When I first played Minecraft back in Sept. 2010 (I have an old receipt for €9.95!), I was blown away. The idea of generating a new world everytime you start a game. Every time you start a new adventure it’s a completely fresh experience. This is when “roguelike” games started to take over my life. Binding of Isaac, FTL to Rogue Legacy. I was all in.
I had some experience with Math.random()
before. Back in the flash days I was creating small games for Ads that used to litter webpages. From having to throw a football inside a target for DrPepper or balancing a container of apple sauce for Motts. This was pure joy for me to make. I loved the idea of code making things move without manually adding keyframes to a timeline. It felt badass. I remember one of the Ads had a rock band and we needed to have the crowd move in a convincing manner. Except there was like 100s of people in the crowd. I had to do it in code! So I started having each character move up and down using basic random()
. I showed my finished prototype to the team but everyone stated something didn’t look right.
How can I make this better? Can I just add layers of random on top of random? Of course I researched and stumbled upon the biggest game changer in my life: Perlin noise.
This led me into so many rabbit holes. The art of code seemed like a real thing. I was starting to look at the world completely differently. A̴̺͓̐͛r̷̝̍͝e̸̛̻ ̶̲͚̄́ẅ̵̼́ę̷̗̿́ ̶͈̜̈́̒ḯ̸̞̔n̷͎͠͝ ̵̢̘̿̿ä̵̝́͗ ̸̧͐s̴̮͗̅i̶̡̒͗m̸̭͘ͅu̴̲̇͝l̸͕̺͂a̶͓̤̋͑ẗ̴͓́͘ì̷̞o̶̼̫͌̆n̸̺͝?̶͈́ We may never know but what I do know is how cool is it to have an experience unlike anybody else? This is what I think about a lot for the user experience.

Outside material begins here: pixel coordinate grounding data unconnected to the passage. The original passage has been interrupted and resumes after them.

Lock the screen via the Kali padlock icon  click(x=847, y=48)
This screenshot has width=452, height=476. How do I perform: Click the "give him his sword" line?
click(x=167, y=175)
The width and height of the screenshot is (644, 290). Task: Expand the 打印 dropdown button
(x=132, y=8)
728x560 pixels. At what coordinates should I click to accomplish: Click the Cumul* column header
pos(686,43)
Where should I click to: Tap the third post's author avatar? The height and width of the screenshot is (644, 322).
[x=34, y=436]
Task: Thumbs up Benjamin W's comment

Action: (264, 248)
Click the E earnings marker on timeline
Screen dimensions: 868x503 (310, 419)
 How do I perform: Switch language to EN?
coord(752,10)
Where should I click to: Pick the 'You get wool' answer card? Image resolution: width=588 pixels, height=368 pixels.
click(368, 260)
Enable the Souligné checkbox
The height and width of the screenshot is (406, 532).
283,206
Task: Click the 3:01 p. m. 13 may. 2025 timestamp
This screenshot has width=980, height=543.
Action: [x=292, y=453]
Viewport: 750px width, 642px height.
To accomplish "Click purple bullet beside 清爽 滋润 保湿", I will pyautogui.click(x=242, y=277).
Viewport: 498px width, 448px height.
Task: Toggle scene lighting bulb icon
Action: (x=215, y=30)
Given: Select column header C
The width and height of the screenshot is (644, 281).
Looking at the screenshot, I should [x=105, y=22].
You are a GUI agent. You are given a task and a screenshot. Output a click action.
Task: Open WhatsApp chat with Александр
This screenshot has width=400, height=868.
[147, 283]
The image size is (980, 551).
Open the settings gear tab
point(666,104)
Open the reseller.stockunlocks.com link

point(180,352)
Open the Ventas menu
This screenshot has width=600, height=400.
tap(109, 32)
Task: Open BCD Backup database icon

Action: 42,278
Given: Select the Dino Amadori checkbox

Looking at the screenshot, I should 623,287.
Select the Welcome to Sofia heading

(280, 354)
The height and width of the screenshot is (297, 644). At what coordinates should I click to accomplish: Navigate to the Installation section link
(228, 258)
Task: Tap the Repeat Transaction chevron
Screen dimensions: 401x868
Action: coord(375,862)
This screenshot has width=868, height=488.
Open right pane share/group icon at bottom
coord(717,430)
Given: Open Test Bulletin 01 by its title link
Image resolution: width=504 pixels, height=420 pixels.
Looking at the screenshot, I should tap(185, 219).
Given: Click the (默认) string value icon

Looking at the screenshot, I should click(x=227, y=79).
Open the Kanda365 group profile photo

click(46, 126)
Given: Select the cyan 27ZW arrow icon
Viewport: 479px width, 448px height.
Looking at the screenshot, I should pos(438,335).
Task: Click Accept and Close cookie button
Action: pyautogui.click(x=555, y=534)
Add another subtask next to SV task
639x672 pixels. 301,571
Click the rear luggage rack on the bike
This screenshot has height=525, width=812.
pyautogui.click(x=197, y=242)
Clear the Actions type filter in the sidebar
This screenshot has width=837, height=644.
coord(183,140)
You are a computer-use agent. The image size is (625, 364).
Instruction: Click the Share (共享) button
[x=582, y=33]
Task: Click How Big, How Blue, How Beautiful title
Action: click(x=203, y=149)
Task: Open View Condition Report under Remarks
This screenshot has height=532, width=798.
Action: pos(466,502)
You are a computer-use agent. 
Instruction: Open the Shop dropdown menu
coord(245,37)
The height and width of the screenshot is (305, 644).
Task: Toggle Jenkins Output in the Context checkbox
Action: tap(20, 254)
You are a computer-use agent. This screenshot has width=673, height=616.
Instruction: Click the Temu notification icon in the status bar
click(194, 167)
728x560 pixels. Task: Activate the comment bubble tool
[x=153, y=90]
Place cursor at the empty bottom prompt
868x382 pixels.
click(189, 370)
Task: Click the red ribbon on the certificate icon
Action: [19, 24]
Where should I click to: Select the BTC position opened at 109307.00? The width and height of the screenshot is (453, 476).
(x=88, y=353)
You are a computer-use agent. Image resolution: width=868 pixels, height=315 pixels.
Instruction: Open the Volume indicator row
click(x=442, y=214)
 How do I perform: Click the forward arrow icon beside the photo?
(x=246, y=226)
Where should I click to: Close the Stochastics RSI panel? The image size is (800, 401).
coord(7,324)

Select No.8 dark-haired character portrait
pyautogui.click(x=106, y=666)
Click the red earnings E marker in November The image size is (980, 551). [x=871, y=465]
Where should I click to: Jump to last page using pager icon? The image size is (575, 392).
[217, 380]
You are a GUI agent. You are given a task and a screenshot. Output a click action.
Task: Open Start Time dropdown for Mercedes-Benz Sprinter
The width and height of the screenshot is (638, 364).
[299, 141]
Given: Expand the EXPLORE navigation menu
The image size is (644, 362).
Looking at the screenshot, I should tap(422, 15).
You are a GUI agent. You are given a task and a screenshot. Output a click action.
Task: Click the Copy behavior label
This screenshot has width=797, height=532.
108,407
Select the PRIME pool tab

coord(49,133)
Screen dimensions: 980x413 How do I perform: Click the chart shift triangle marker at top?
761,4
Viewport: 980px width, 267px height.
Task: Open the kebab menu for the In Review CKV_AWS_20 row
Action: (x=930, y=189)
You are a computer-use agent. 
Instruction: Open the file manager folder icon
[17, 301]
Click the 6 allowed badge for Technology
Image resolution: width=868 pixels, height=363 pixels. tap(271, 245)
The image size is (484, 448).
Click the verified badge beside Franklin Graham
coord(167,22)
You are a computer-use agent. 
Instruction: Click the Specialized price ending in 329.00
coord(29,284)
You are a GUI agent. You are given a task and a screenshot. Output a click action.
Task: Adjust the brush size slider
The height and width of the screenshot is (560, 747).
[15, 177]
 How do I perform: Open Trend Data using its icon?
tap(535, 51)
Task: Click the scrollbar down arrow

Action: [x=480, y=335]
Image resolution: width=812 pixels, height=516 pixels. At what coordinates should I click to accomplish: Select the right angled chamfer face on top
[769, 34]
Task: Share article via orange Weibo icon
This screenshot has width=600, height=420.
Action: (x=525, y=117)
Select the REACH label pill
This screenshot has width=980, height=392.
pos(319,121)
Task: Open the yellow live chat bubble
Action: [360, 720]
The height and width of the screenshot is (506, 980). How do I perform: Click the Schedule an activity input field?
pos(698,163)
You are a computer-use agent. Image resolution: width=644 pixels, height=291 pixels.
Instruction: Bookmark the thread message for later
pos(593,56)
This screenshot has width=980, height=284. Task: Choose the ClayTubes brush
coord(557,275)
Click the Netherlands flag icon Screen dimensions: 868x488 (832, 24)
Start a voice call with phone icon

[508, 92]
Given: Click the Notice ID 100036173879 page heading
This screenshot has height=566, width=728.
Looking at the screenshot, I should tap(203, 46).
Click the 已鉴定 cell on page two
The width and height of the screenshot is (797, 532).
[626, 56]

In the intro of my website, the shards are generated randomly. Check that out the prototype here. Each polygon generated from drawing a circle with a radius but with only 3 or 4 points. Pretty simple and glass shard like.
for (let i = 0; i < numPoints; i++) {
const angle = 2 * Math.PI * (i / numPoints);
const radius = 0.5 + Math.random() * 0.25;
const x = Math.cos(angle) * radius;
const y = Math.sin(angle) * radius;
points.push(new THREE.Vector2(x, y));
}
I then extrude everything out and apply random rotations. The stars are my first time writing shaders. This was heavily inspired by the starfield screensaver the blew my mind for windows 3.1
So start thinking more random. You never know where it’ll take you!